I’m sure there’s a reasonable explanation somewhere for this significant discrepancy. And I know the blame doesn’t entirely rest on the other side of the court, ladies. Right now I’d guarantee men are insisting, “If she would just speak up, I’d know what she likes!” Well, he’s right. You need to open your mouth as frequently as you open your legs. That being said, I think you’ll agree on the more frustrating roadblocks some guys just can’t seem to overcome:
He throws you on the bed with such passionate intensity…
Expectation: Excellent things are coming your way. Records will be broken, perhaps a few lamps, too. There’s no way you’re going to be able to walk straight tomorrow.
Reality: Homeboy hops right on and the whole thing is over in six minutes. Bow chicka wow…eh. You text your friends to see if they left for happy hour yet because, hey, the night doesn’t have to be a complete wash.
While you’re making out, things get a little handsy…
Expectation: Second base goes highly underrated, and you think you’ve found someone who agrees with you. Sometimes it’s fun to just make out like teenagers on prom night.
Reality: Okay, you didn’t mean he had to be as clueless as a fifteen-year-old boy. That poking is kinda annoying.

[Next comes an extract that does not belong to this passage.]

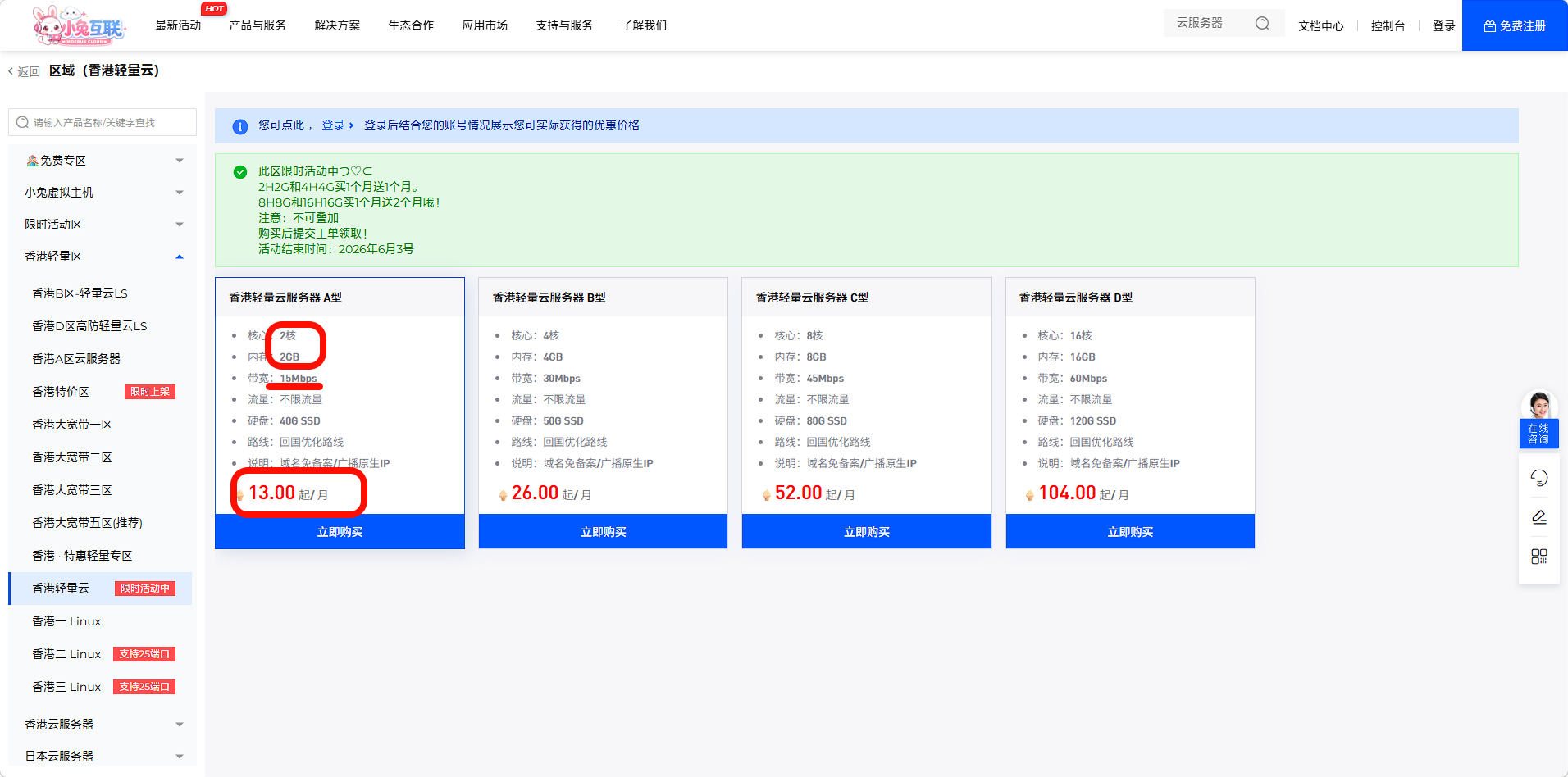Select 香港大宽带五区(推荐) in the sidebar
Screen dimensions: 1568x777
coord(87,523)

And…ouch…little aggressive with the boobs there, killer.
So you think you bagged yourself a winner…
Expectation: How can anyone who resembles Javier Bardem be a bad kisser? Finally, someone who looks like he knows what he’s doing.
Reality: Whoa, whoa, whoa. Maybe that’s how they do it in España, but stateside we use a little less tongue. You can’t even move your mouth to try some hands-on teaching. The whole thing is really awkward so you just stand there and wait for the oral assault to be over.
You’ve thrown your inhibitions to the floor along with your clothes…
Expectation: He wants you to speak up in bed, well guess who’s getting bossy tonight? You are.
Reality: You want to be on top, he keeps attempting to flip you to the bottom. You want to start slowly, someone’s already nearing finish line. No, just like the last dozen times, you don’t want him anywhere near your butt. But yes, just like the last two-dozen times, he still tries. FML.
To keep things interesting, you’ve decided to push the envelope. Just a little…
Expectation: “You’re the coolest girlfriend/friend with benefits/random hookup ever!”
Reality: “You…want to do…what?” (He says sheepishly as he pulls the sheet up to his chin.)
Bonus: The Lingering Touch, aka Ghost Hands
All guys do it and I can’t figure out why. Please tell me this happens to you, too. It’s when you’re walking and a guy puts just the absolute tips of his fingers on the small of your back. (I’m sorry, are you trying to subliminally steer me in a certain direction?) Or when you’re sitting and he lays his hand ever-so-gently and very lightly on your knee. (Or are you holding your hand above my knee? It’s hard to tell.)
Fellas, if you’re going to make physical contact- please do so like you mean it. Throw your arm around our shoulders, grab us by the waist, put your hands on our legs. It’s okay to be a tiny bit rough, we won’t break. Have some confidence.